Brianne: That wasn't my thing. It was going from relationship to relationship, to relationship and overlapping them a little bit. Like already intriguing, already acting available while I was getting out of another relationship. So it was, that was my journey. And I just remember that moment, going there's something seriously wrong here.

Brianne: Like, I can't do this when I'm 80. Am I going to be on my death bed never fully connected to another human being on this planet? And that was the moment. And I reached out to a therapist, a friend's therapist, and I went in and saw her when I was back in town. And I told them my story. And I talk about this in the book that she said two things to me.

Brianne: And this is so fascinated and funny. She said, the first thing is like, you have a secret and I don't know what it is, but you wear the mask of a high-class prostitute. And I was like, bitch, like, I don't know if I can cuss, but that's my thought, like, who are you? She said, you wear this mask where it's like this perfective mask.

Brianne: Like, I don't know who you are, but then she said, oh, I know what your problem is, you're a sex and love addict. And I said, what is that? Like, all I heard about sex addiction was Tiger Woods getting caught, cheating, blah, blah, blah. That whole thing. And we went through these 40 questions. So if you're listening, there's these 40 self-diagnosed questionnaire.

Brianne: You can go online, print it up. It takes two seconds. It's questions like, do you look for someone to complete you? Have you had an inappropriate sex with inappropriate people at inappropriate times? Do you find yourself going back to toxic relationships, unavailable people? Have you lost track of the number of people you had sex with?

Brianne: Those are the kinds of questions. So I of course was like, yes. Yes. Yes. And I'm not going to tell you my number, cause you got to go read the book because it's a journey, but like it's high. And they say, if you get more than five yeses out of 40, you might have this problem. So let's just say my number was a really high, and I went to my first meeting that night. I called my boyfriend on the way that I live with. And I was like, she says I'm a sex and love addict. Like crying in traffic on the 101. If you've been in Los Angeles, it's like bumper to bumper traffic, hysterically crying in the car, looking like a crazy. And I get home and he prints up all the meetings of Sex and Love Addicts Anonymous, which is a 12 step program like AA. And he highlights all the meetings I could go to. And I found myself at a meeting that Wednesday night, 7:30 PM sitting in a church, which I'm like, ah. So 30 people all different from me, every ethnicity, race, uh, financial background, everything, sexual orientation, and every single person in that room said something I thought, I felt, I did, I almost did. And it was like, I was home.
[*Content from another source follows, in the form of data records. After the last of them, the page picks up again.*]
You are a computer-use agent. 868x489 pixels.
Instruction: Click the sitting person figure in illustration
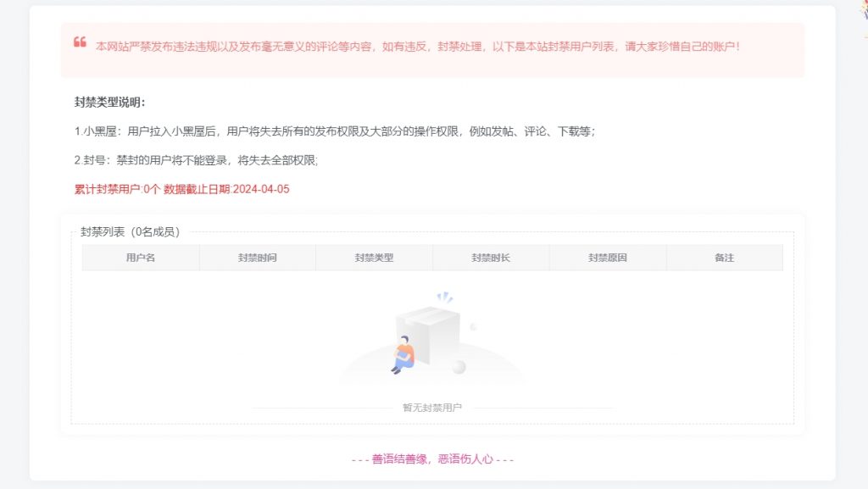point(403,355)
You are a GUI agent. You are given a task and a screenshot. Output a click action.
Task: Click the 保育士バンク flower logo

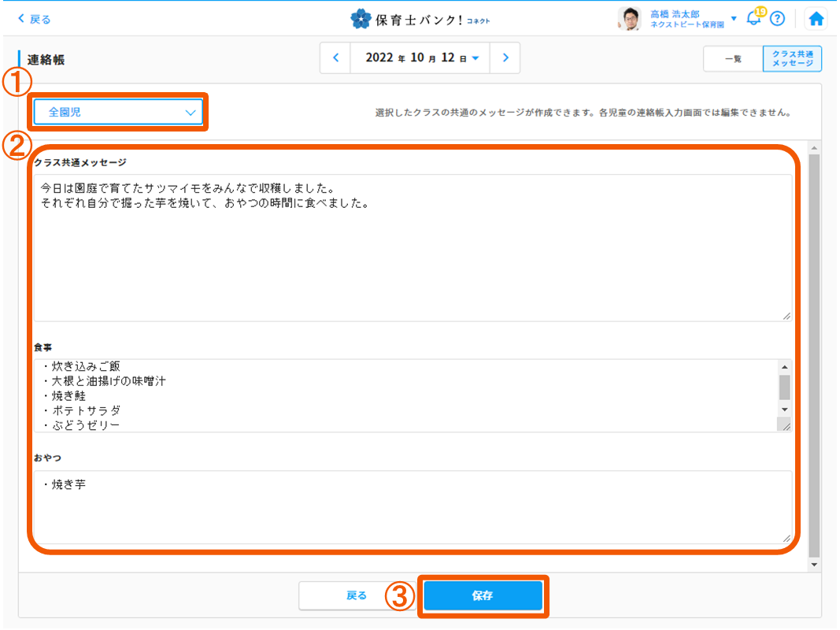[x=361, y=19]
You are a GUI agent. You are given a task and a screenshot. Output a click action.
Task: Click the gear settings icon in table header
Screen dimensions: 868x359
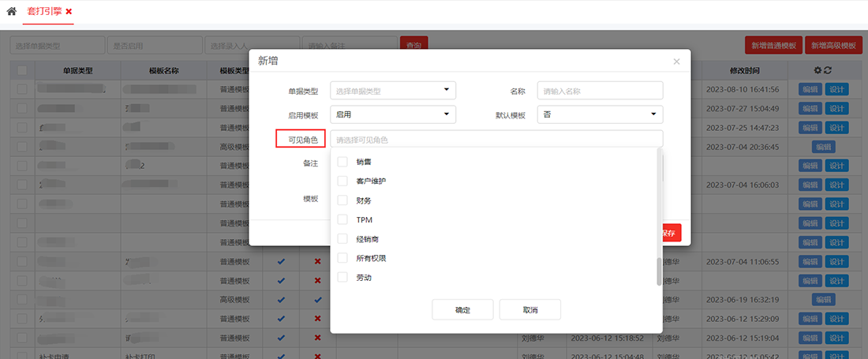point(817,70)
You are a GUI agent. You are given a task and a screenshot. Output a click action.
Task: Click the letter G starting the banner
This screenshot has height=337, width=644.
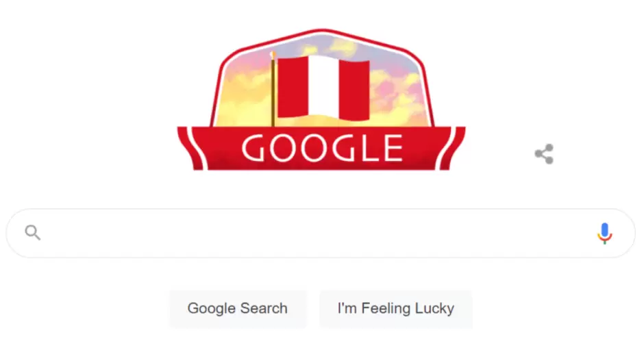(x=254, y=148)
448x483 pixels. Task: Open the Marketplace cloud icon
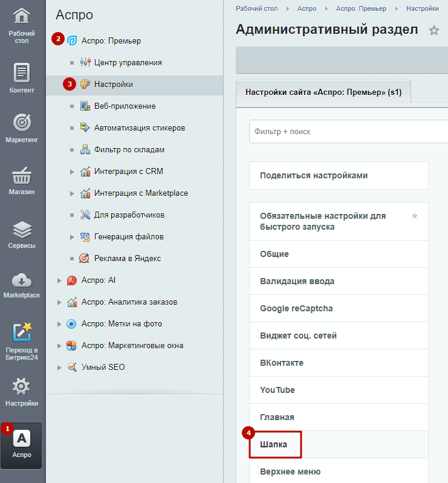(x=22, y=280)
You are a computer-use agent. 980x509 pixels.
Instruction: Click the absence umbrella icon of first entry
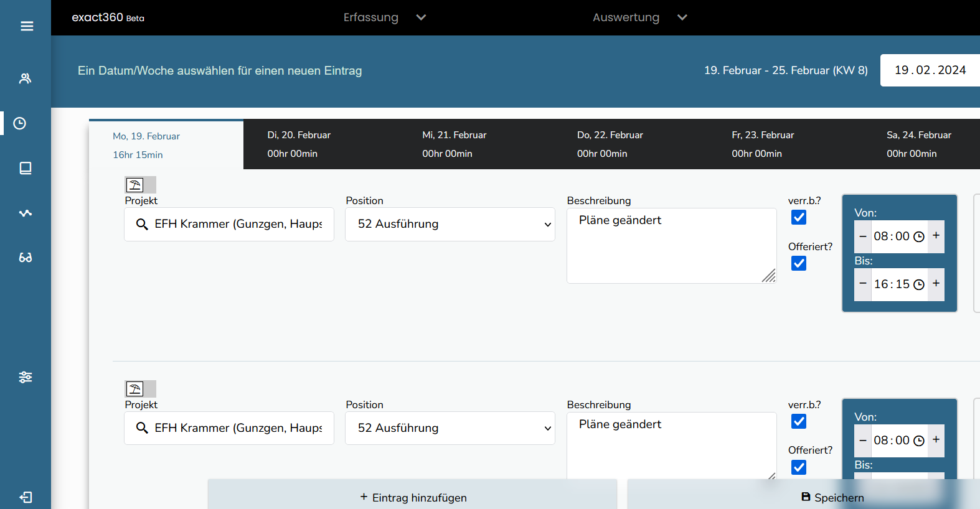(x=135, y=185)
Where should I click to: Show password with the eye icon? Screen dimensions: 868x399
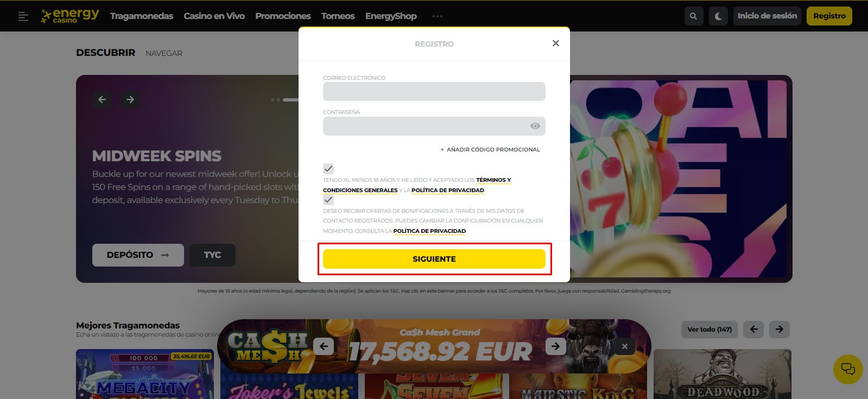point(535,126)

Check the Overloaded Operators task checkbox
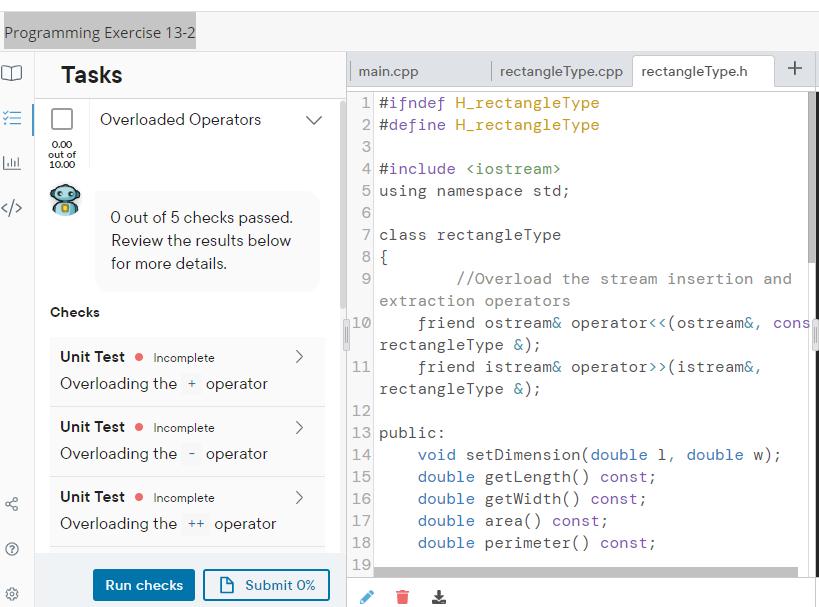[62, 119]
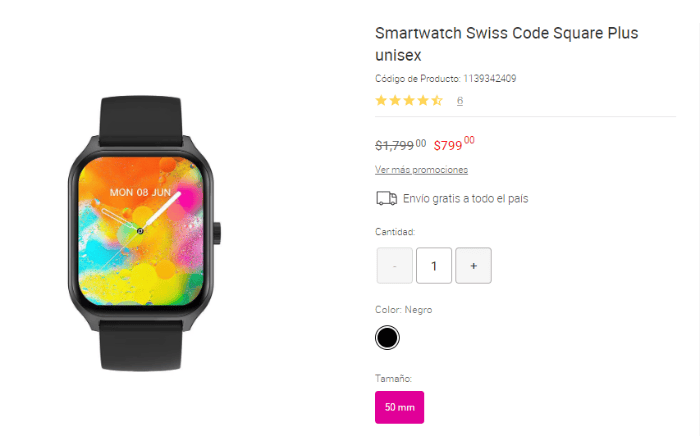Click the discounted price $799

(x=454, y=144)
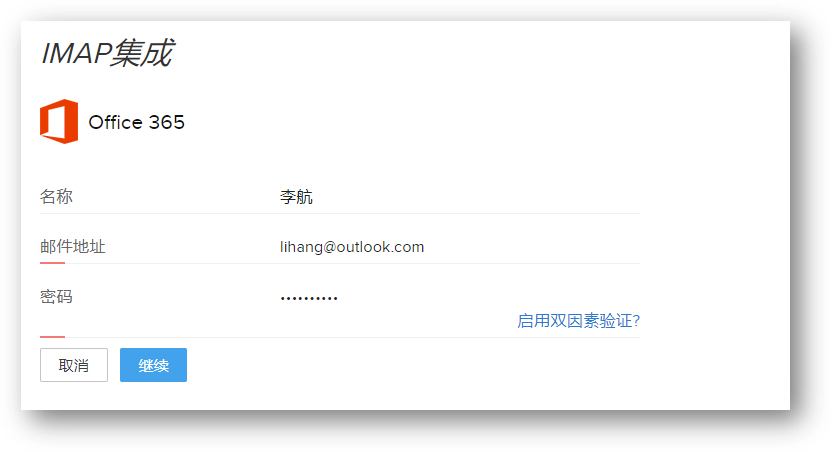832x452 pixels.
Task: Click the masked password dots
Action: point(309,299)
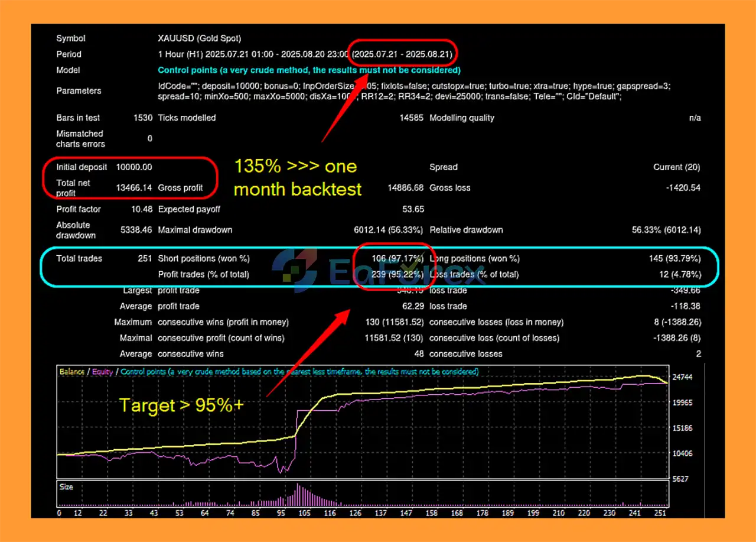756x542 pixels.
Task: Click the Initial deposit 10000.00 value
Action: pyautogui.click(x=133, y=167)
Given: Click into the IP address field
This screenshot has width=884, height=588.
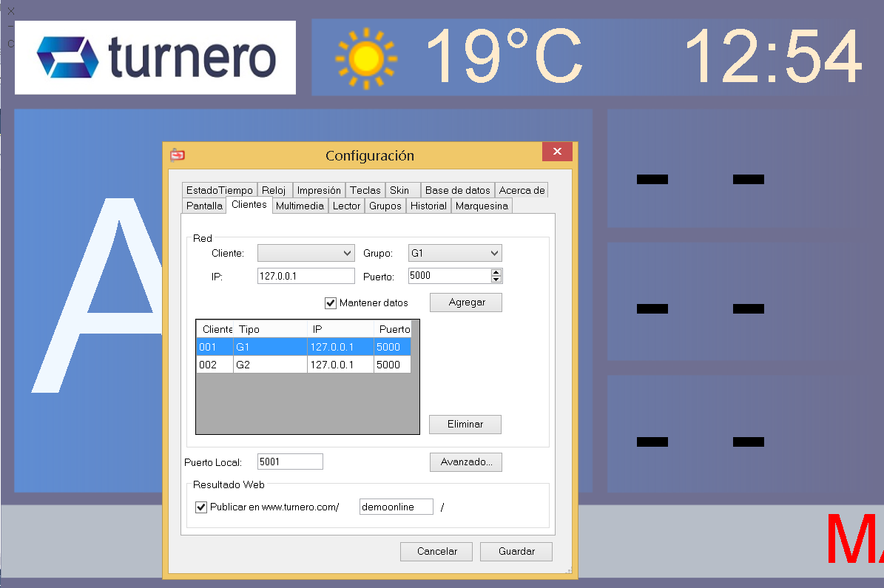Looking at the screenshot, I should 306,276.
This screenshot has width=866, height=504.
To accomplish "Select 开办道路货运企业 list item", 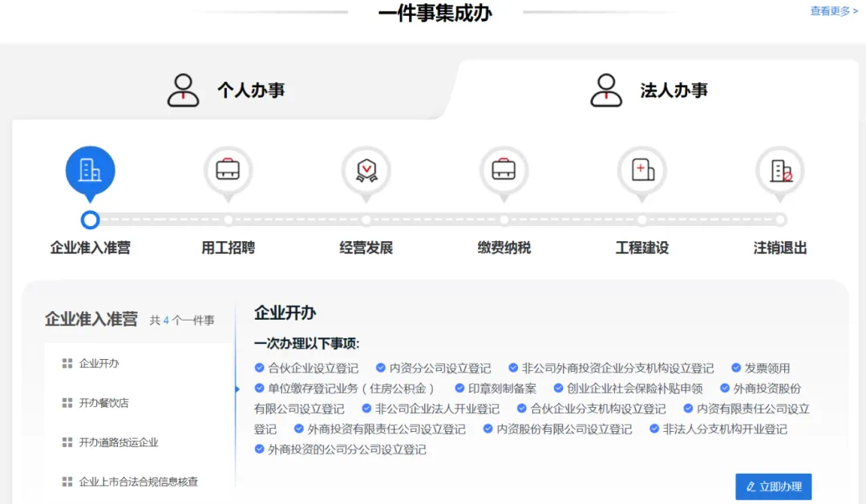I will point(118,442).
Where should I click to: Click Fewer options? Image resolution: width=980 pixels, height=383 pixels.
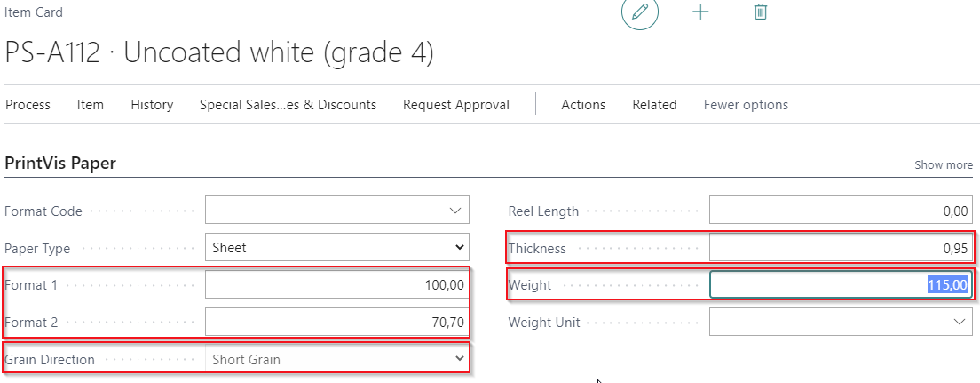(746, 105)
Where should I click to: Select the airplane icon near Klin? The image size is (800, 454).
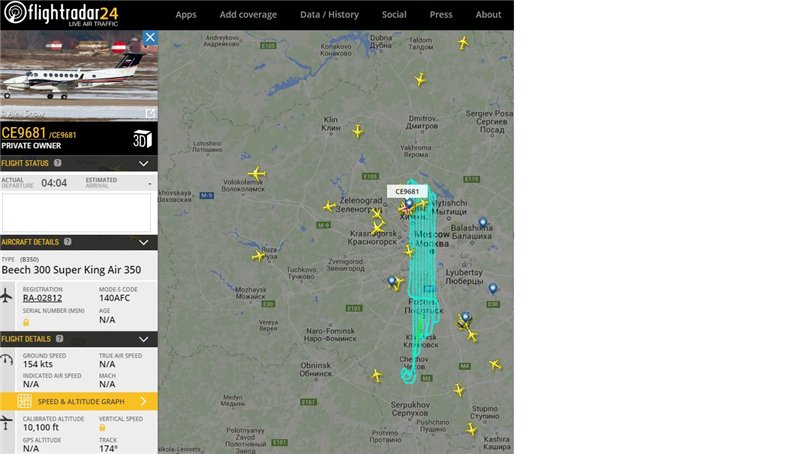tap(358, 131)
I was like, oh my God, I'm not broken. Nothing is wrong with me. I just didn't get the tools to have healthy relationships. And that was my journey. And I surrendered that day.

you launched your podcast in:

Stephanie: And then you started writing and a story came pouring out of you. And then you were like, well, wait a minute a podcast, but I don't want to be a part. I don't want to talk out loud. I don't want to talk to other people.

Brianne: You know, I'm an actor and I hate my voice. So I was like, no one needs to listen to my voice and what I have to say. I don't want a podcast. I don't want to write anything. I'm dyslexic. I have ADHD. I've never written. I can't even re write a complete sentence. Like that was my thoughts in my head.

Stephanie: Yeah. So what was it about your late thirties? You've already climbed this mountain. You've already, summited. You're already, in recovery for a long time.

Stephanie: So those are major accomplishments, but something was shifting for you. Something was changing in your late thirties and now you were putting yourself out in a way you hadn't before. So what was it, do you think that changed?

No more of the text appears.